As for the Americans who do belong to religious groups, tolerance is flourishing among them, too.
The Aunt Susan Effect
One huge factor in that increased tolerance? More marriages across once-rigid religious lines.
"By now more than half of all Americans are married to someone in a different religious or faith tradition," Putnam says. "Our friendships increasingly cross religious boundaries." And as Putnam says, "it's hard to demonize people of a certain religion when you have someone like that in your own family.
"We call that the 'Aunt Susan effect,' " he says. "Almost every American has an 'Aunt Susan' because of intermarriage and so on."
No matter what religion this putative Aunt Susan follows, knowing and loving her makes it hard to judge her.
"You know that your faith says ... she's not going to go to heaven, but I mean, come on," Putnam says. "[It's] Aunt Susan, you know, and if anybody's going to heaven it's Aunt Susan. So every American is sort of caught in this dilemma, that their theology tells them one thing, but their personal life experience tells them to be more tolerant."
The God Gap In Voting
Another shift in the American religious spectrum is how religion correlates to political beliefs.
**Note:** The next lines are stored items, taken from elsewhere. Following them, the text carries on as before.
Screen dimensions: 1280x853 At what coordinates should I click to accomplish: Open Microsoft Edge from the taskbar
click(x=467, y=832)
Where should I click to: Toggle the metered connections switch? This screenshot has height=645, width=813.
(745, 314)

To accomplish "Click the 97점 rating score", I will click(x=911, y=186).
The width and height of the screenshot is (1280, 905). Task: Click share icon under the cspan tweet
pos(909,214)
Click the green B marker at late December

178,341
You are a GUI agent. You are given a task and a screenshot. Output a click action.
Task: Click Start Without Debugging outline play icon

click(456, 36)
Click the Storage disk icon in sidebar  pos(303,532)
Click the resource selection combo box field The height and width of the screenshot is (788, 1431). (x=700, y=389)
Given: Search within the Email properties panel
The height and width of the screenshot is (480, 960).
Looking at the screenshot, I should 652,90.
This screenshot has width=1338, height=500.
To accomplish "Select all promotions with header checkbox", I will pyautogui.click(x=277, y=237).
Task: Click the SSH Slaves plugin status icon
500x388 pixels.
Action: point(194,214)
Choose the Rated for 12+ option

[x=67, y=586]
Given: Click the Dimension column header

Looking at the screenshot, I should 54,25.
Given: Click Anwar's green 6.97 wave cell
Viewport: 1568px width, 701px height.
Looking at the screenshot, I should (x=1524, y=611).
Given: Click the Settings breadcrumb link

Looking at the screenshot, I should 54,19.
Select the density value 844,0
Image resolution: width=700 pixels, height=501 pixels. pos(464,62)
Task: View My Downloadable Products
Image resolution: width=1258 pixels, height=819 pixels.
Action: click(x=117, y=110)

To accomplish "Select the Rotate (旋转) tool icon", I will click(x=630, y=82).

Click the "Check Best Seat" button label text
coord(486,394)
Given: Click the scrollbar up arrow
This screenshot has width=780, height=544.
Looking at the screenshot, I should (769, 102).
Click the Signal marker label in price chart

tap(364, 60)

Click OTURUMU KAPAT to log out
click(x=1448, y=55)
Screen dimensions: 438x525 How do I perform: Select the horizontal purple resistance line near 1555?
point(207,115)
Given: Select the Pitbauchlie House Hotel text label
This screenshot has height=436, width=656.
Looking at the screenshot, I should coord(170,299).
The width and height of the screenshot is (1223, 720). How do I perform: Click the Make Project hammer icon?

Or, more precisely, your degree of religiosity.
"How frequently you attend church, or interestingly, how frequently you say Grace ... measures like that, how religious you are, have a pretty strong correlation with how you vote and which party you prefer," Campbell says.
Not too long ago, such a link between religiosity and political belief was almost unheard of.
"At the election of Dwight Eisenhower," says Campbell, "there was literally no God gap in voting. Eisenhower was just as likely to pick up votes from people who attended church frequently as those that did not attend church frequently."
Unsurprisingly, American Grace points to a current correlation of more religious people with the Republican Party, though Putnam points out that African-Americans are an important exception to the rule. They are the most religious group in America, but are more connected to the Democratic Party.
"We've reached a point where there really is a pretty stark political divide on the basis of, not so much the particular denomination you attend, but rather the intensity of your religious commitment," Campbell says.
American Grace
What about the groups that are both deeply religious and more connected to the Democratic Party? People often end up adjusting their religion to meet their political ideas, or vice versa.
One big reason for that growth among the nones is precisely such an adjustment.
"There's been a kind of a quiet backlash among young people against this politicization of religion," says Putnam. And as a result, young liberal-minded people have often ended up avoiding religion because they associate it with conservative Republicanism.
And yet the title includes the notion of American unity, which the authors say is a big focus of the book.
"The 'American Grace' of our title is meant to refer to the unity that we find along religious lines," Campbell says. "We find people actually coming together [from] different faiths and different religions."
The America of today, Campbell says, has "managed to accomplish something that is historically and internationally unique — that we're a religiously devout country, a religiously diverse country and a pretty religiously tolerant country."